Nitekim Karakoç da Petrol-İş’in bu örnek girişimini diğer sendikaların da izlemesini isteyerek, şubelerin direnişe daha yakın destek vermelerinin önünü açmıştır.
Son yıllarda az çok uzun zaman süren işçi direnişlerinin, patronların; işyerine sendikanın girmesini önlemek için sendikalaşan işçileri, en azından mücadeleye önderlik edenleri işten atmasıyla başladığını biliyoruz. Ve bu mücadele içinde “atılan işçilerin geri alınması ve patronların sendikayı tanıması” talebinin başlıca talep olduğunu söyleyebiliriz. Savranoğlu’da, Billur Tuz’da, Kampana deri direnişinde, halen Ankara’da sürmekte olan TOGO Ayakkabı fabrikası işçilerinin direnişinde talepler böyledir.
Direnişin başlamasında talep bir işyerini ve belirli sayıda işçiyi ilgilendirmektedir. Belki direnişlerin sürme nedeni de budur. Ama, direnişin dışındaki yüz binlerce sendikalı işçi için bu direniş onların sendikalı olarak kalması mücadelesidir. Ya da milyonlarca sendikasız çalışmaya zorlanan işçi için ise bu direnişler, onların sendikalı olma umudu, onlar adına da süren bir sendikalaşma mücadelesidir.
İşçilerin ileri kesimleri bunu fark ettikleri için de bu direnişleri kendi direnişleri olarak görmektedirler. Bu yüzden de az çok örgütlenmenin olduğu sanayi havzalarında bu direnişler yakın işletmelerden başlayarak, giderek daha geniş destek bulabilmektedir. Bu bilinç netleşip yaygınlaştığı ölçüde de direniş, bir işletmedeki işçilerin direnişi olmayı aşan bir karakter göstermeye başlamaktadır.

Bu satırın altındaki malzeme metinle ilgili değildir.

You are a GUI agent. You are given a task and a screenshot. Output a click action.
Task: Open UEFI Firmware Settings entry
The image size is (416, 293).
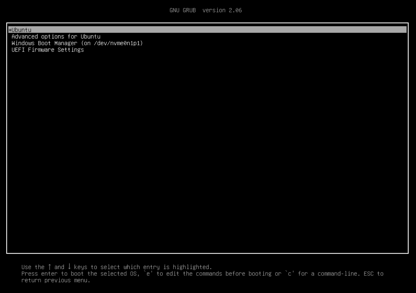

İSB’nin giderek daha birleşmiş ve daha mücadeleci bir karakter kazanmasına da bağlı olarak Billur Tuz işçilerinin direnişinin tüm Çiğli, tüm İzmir işçilerinin adına süren bir direnişe dönüşmesi güçlenmiştir. Petrol-İş Aliağa Şubesi’nin Billur Tuz işçilerinin direniş çadırının yanına kendi çadırlarını kurması İzmir’de yayılan Billur Tuz işçilerinin tüm sınıf adına, tüm sendikasız ve sendikalı işçiler adına sendikalaşma mücadelesinin ön cephesinde yer aldığı düşüncesinin sembolik ama somut ifadesi olmuştur.
Ve eğer bu eğilim iyi değerlendirilirse, Billur Tuz işçilerinin direniş çadırının yanına kurulacak her çadır, Çiğli OSB’de her iş kolundan sendikaların örgütlenme mücadelesini daha ileri bir mevziye taşıyacaktır. Ve Billur Tuz işçileri de havzadaki, İzmir’deki desteklerini güçlendirdikleri ölçüde kazanma şanslarını artıracaklardır.
Bugün her işçi direnişi, bütün işçiler, bütün sınıf adına bir direniştir. Bunun bilincine varıldığı ölçüde direnişler, anlamlanıp kendi ortaya çıkış amaçlarını da aşarak, tüm sınıf için sendikal mücadelenin son derece önemli dayanağı olacaklardır.
Billur Tuz direnişi böyle önemli bir yola girmiş görünmektedir. Bu açıdan Türk-İş 3. Bölge Temsilcisi Hüseyin Karakoç’un verdiği mesaj önemlidir.
Bundan sonrasını belirleyecek olan İSB ve şubelerin tutumu olacaktır.